Theranos ’spell was broken in October 2015 when a series of reports in the Wall Street Journal showed that most of the tests the company claimed to have performed on Edison machines were being performed on traditional lab equipment.
That day, Holmes published CNBC’s “Mad Money” program with Jim Cramer to dismiss the charges, claiming the newspaper had been to stifle innovation.
“First they call you crazy, then they fight you, and then you change the world,” he told CNBC, paraphrasing a quote that is often poorly attributed to Mahatma Gandhi.

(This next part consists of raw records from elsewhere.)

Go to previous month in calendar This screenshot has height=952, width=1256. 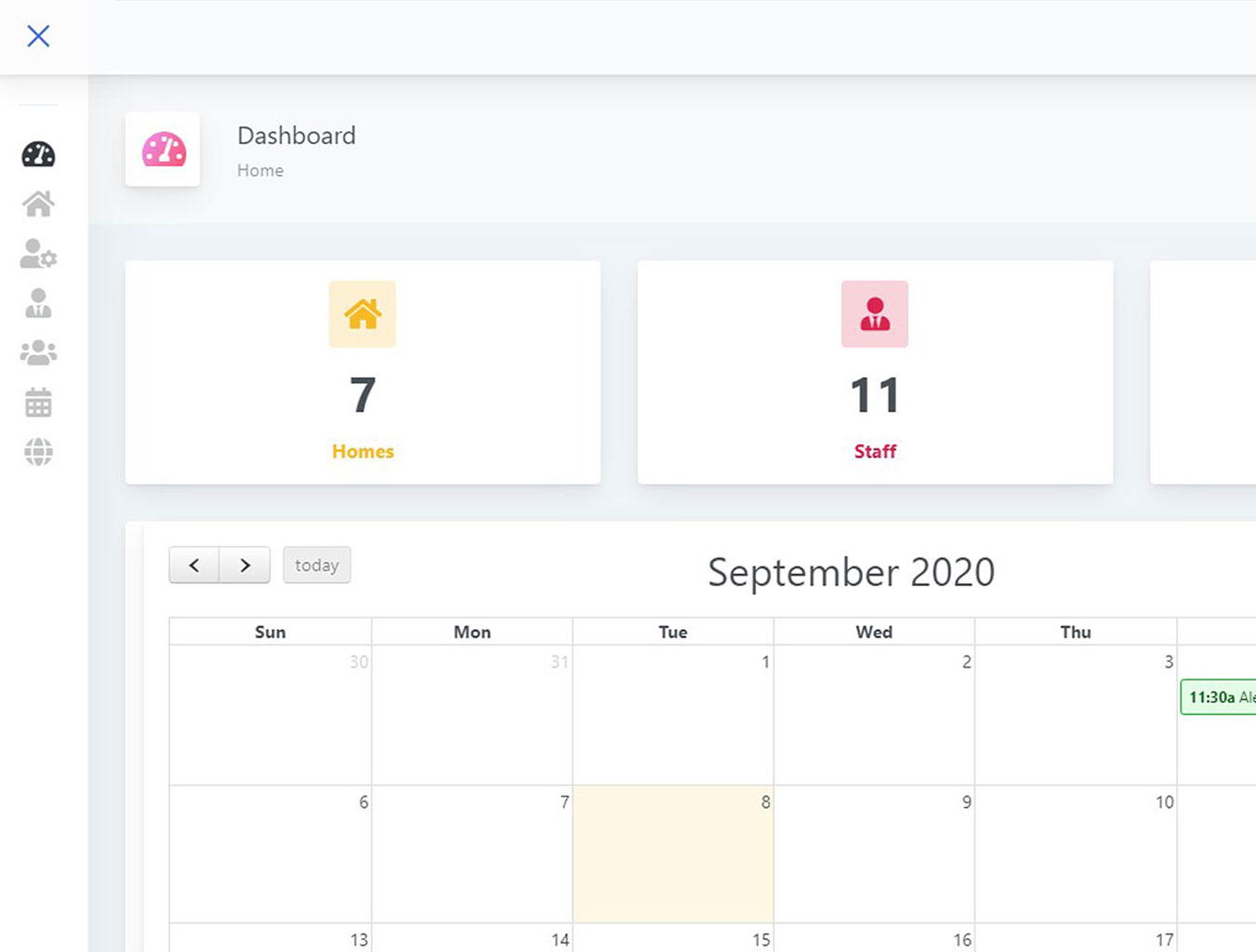coord(194,565)
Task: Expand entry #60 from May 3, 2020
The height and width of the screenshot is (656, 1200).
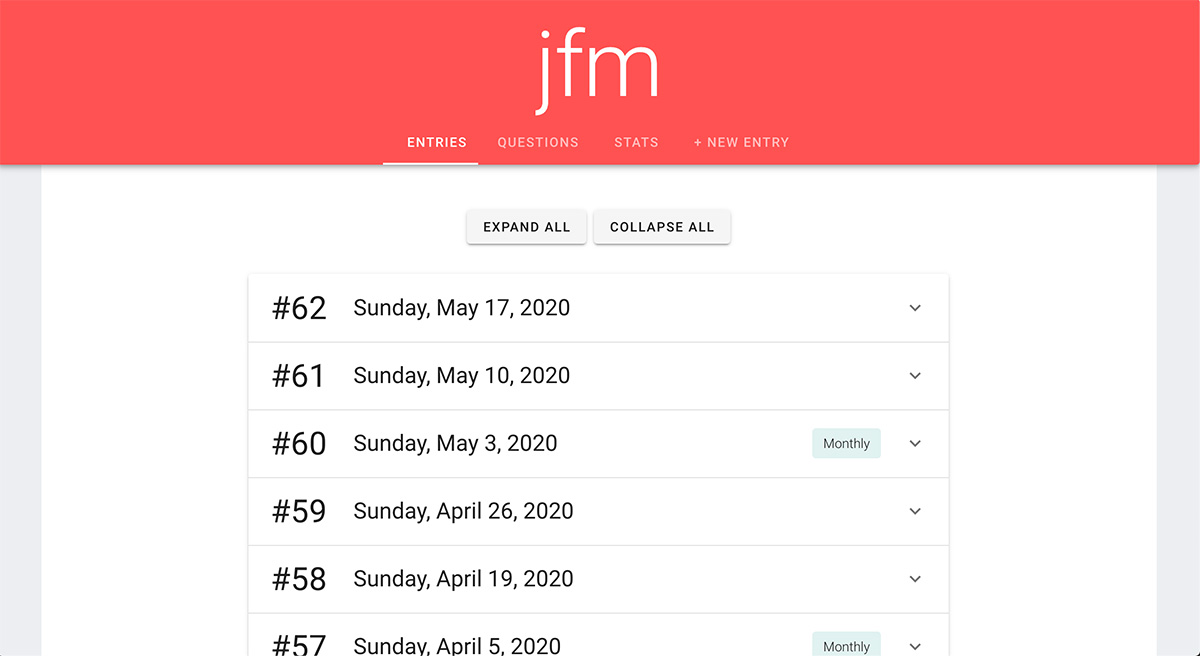Action: coord(915,443)
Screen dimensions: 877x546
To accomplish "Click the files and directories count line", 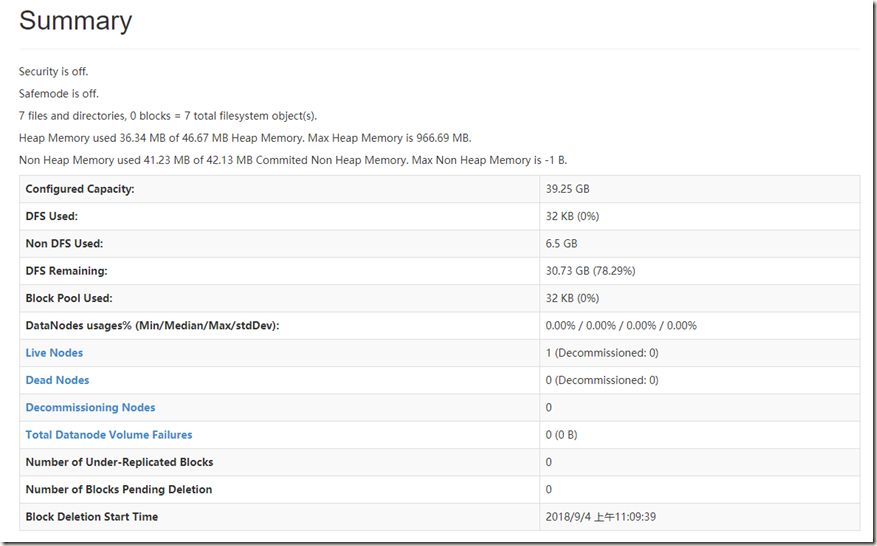I will coord(168,116).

But the newspaper’s revelations undermined everything Holmes had been claiming for years, and irritated investors saw their once-lucrative stakes in the company crumble to zero-dollar valuations.
Theranos gradually bled employees and officially disappeared in 2018. That same year, the Securities and Exchange Commission officially accused Holmes of “mass fraud,” accusing the founder of taking more than $ 700 million from investors while lying about the technology of your company.
Holmes avoided admitting guilt and dodged jail in a separate deal with the SEC, but now faces a separate charge of federal prosecutors’ fraud charges in northern California.
What about Sunny Balwani and allegations of abuse?
Another key figure in Theranos is Ramesh “Sunny” Balwani, who served as president and chief operating officer of the company while also dating Holmes. The couple met when Holmes was 18 and Balwani was 37.

The couple broke up in 2016 when Theranos broke up, before Holmes met her now husband, hotel heir Billy Evans.
Like Holmes, Balwani has also been charged with fraud and will have to go to trial in a separate trial in January 2022.
A key aspect of Holmes’ defense will be accusing Balwani of subjecting her to a “decade-long campaign of psychological abuse,” according to court documents.

Holmes’ lawyers said in unsealed court records in August that they would introduce evidence showing that Balwani “controlled what [Holmes] she ate, how she dressed and how much money she could spend, with whom she could interact, essentially dominating her and erasing her ability to make decisions. “
The documents indicate that at least part of Holmes’ defense will be based on convincing the jury that her alleged abusive relationship with Balwani affected her mood, which led her to turn a blind eye to the deficiencies of the your blood test start-up.
Balwani has denied the allegations, which his lawyer described as “deeply offensive” and “personally devastating” for the former Theranos executive.